Kids surf net without parents’ supervision

A fifth of children aged five to seven are surfing the internet without an adult in the room, new research shows.

The news will raise concerns about access to adult material and grooming by paedophiles.

Despite parents’ fears, less than half of those whose children use the internet at home have controls in place to stop access to adult material.

Websites such as Nickelodeon Kids, Disney and CBBC are blamed for encouraging ever younger children to use the internet.

Youngsters are being flooded with advertising for toys and foods and sites such as YouTube and Twitter are accused of exposing young children to adult material.

The media regulator Ofcom, which conducted the research, said: “There has been an increase in the number of younger children using the internet at home.

“This increase does not appear to be the result of increased internet take-up within the home, suggesting that children in this age group are starting to use the internet at home at a younger age.”

The editor of New Media Age magazine, Justin Pearse, said it is “shocking” that so few parents are taking steps to protect youngsters.

He said: “The internet industry has done a huge amount to help parents monitor and control children’s web access. However, there is still a huge amount of dangerous and disturbing content that can be accessed by a child as young as five”.

“There is very good software available, consequently it is quite shocking to see research that less than half of parents are making use of it.

“Children are increasingly living out their lives via the web and accessing it in their own rooms via laptops where there is no parental supervision. That leaves them open to adult material.”

Mr Pearse criticised websites such as Facebook and Twitter, which he said carry a lot of age sensitive material, but neither has any sort of enforceable age controls in place.

Ofcom has produced a list of the 50 most popular websites visited by children and the top ten includes Facebook, YouTube and Disney.

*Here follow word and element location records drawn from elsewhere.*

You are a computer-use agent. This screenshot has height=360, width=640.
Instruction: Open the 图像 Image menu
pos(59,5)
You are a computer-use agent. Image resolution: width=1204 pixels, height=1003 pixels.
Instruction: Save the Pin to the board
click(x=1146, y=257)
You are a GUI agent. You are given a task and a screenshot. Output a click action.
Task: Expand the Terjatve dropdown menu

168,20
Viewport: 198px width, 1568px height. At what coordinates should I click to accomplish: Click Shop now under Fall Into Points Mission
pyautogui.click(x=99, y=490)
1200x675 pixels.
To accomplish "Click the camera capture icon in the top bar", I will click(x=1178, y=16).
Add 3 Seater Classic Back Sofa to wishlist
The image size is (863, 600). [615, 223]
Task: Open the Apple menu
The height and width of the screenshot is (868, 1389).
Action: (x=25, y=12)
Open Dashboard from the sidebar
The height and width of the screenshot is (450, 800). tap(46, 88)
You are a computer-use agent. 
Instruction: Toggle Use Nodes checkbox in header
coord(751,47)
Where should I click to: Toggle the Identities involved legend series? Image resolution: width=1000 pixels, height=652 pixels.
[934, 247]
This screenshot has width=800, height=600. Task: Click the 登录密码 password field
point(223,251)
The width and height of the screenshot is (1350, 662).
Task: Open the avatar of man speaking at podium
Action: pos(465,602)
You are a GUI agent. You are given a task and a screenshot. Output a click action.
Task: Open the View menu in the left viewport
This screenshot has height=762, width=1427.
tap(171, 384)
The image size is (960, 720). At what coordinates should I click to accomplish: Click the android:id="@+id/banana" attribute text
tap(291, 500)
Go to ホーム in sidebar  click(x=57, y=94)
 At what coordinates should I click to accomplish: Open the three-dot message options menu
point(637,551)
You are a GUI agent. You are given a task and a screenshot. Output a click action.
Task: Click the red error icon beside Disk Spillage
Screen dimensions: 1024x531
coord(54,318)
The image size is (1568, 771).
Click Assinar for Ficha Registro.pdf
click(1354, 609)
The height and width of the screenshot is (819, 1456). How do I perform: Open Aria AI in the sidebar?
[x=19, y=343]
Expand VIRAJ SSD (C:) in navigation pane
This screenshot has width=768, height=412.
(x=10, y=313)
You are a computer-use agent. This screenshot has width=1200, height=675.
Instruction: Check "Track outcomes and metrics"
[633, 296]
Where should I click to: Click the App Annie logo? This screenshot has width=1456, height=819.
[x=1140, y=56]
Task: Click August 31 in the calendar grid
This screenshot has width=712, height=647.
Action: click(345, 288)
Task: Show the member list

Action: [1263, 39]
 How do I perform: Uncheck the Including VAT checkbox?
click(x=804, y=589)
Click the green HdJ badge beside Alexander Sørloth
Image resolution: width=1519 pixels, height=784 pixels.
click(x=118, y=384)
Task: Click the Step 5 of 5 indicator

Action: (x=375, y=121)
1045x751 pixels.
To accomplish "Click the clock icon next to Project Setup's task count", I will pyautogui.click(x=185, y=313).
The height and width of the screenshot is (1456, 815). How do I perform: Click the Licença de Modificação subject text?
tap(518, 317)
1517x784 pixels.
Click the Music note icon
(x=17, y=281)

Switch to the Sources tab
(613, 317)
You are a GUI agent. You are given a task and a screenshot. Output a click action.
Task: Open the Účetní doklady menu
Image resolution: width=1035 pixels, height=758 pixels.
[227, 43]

There is growing concern that young children are also accessing pornography via internet on their mobile phones, and the new research shows that there is an increasing number of children aged five to seven who now own a personal mobile phone.

Last month the National Association of Head Teachers said that mobile phone pornography in schools is now “widespread and very worrying”.

In August The Guardian columnist Oliver James warned that the younger a person starts watching pornographic material, the earlier they have sex.

Mr James was writing in response to research which concluded that the ease with which hardcore pornography can be accessed online means almost all 14 to 17-year-olds will be exposed to it at some point.